Graphify and the Memory LLMs Don't Have

What if your AI assistant could stop re-reading the entire project every time to answer a single question? Graphify, an open-source tool published on GitHub with over 50,000 stars, promises exactly that: to transform a folder of code, documents, PDFs, images, and videos into a knowledge graph queryable by AI agents, drastically reducing the number of tokens consumed for every query.

Anyone working daily with AI agents on medium-sized projects knows a specific frustration well: every time an assistant like Claude Code, Cursor, or Gemini CLI has to answer a question about the project, it traverses the entire codebase as if it had never read anything. It re-reads files, re-analyzes structures, and starts from scratch. It's a bit like Detective Lunge from Naoki Urasawa's Monster, who, to remember something, must reconstruct the entire deductive chain from the first clue every time, unable to maintain an intermediate state between sessions.

In April, on these same pages, we analyzed in detail Andrej Karpathy's proposal for an evolutionary knowledge base for LLMs: building a structured wiki in Markdown that the model could compile and query, avoiding reloading the entire corpus into the context every time. The proposal garnered over 16 million views on X, triggering a heated technical debate on which memory architecture was truly viable for professional use.

Graphify starts from exactly that intuition, explicitly citing Karpathy's approach in the README as a starting point, only to push it further: instead of a flat wiki in Markdown, it builds a knowledge graph where every entity, every function, and every concept extracted from your files becomes a node, and the relations between entities become navigable edges. The difference is not aesthetic; it's structural.

What Is a Graph (And Why It Changes Everything Here)

A graph, in its simplest form, is a collection of points connected by lines. The points are called nodes, and the lines are called edges. It's the same structure that Google Maps uses to represent city streets, or that social networks employ to model relationships between users. This isn't a metaphor: it's a data structure with mathematical properties that make it particularly suited for representing complex relationships.

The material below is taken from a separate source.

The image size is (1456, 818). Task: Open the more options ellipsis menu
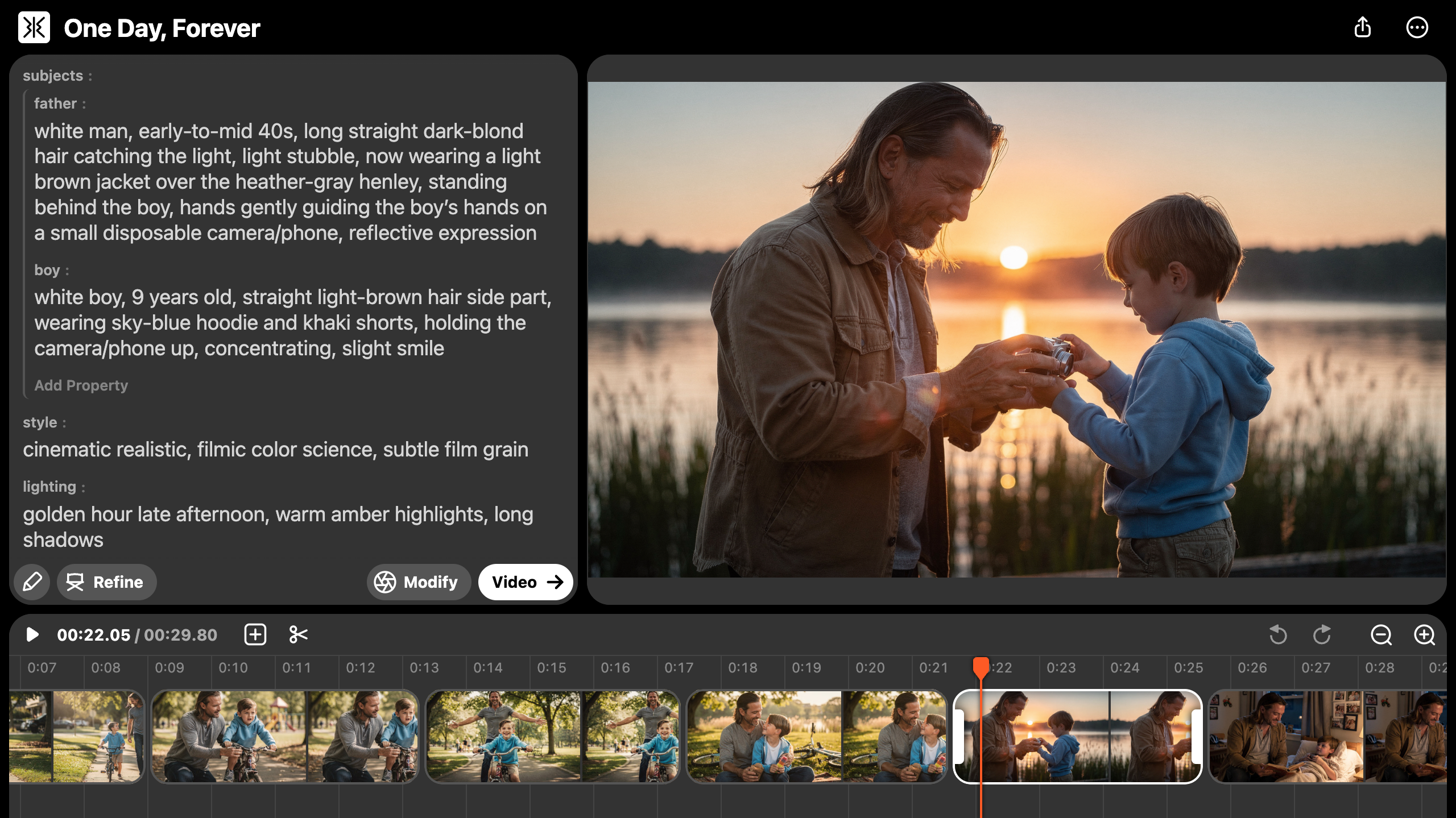click(1417, 27)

Why is a graph more useful than a Markdown document for a software project? The answer lies in the nature of relationships. In text, even well-structured text, the connections between concepts are implicit: you have to read, understand the context, and infer the links. In a graph, relationships are explicit, typed, and traversable. You can ask "what is the shortest path between the authentication module and the database?" and get an answer by navigating the edges, not by analyzing text.

For an AI agent that has to answer about a project, this difference is substantial. Instead of loading dozens of files into the context hoping the model finds the relevant connections, the agent navigates the graph, retrieves only the pertinent nodes and their direct neighbors, and builds the answer with a fraction of the tokens. It's the difference between asking someone to read an entire encyclopedia to answer a question or giving them a semantic index to navigate directly to the right entry.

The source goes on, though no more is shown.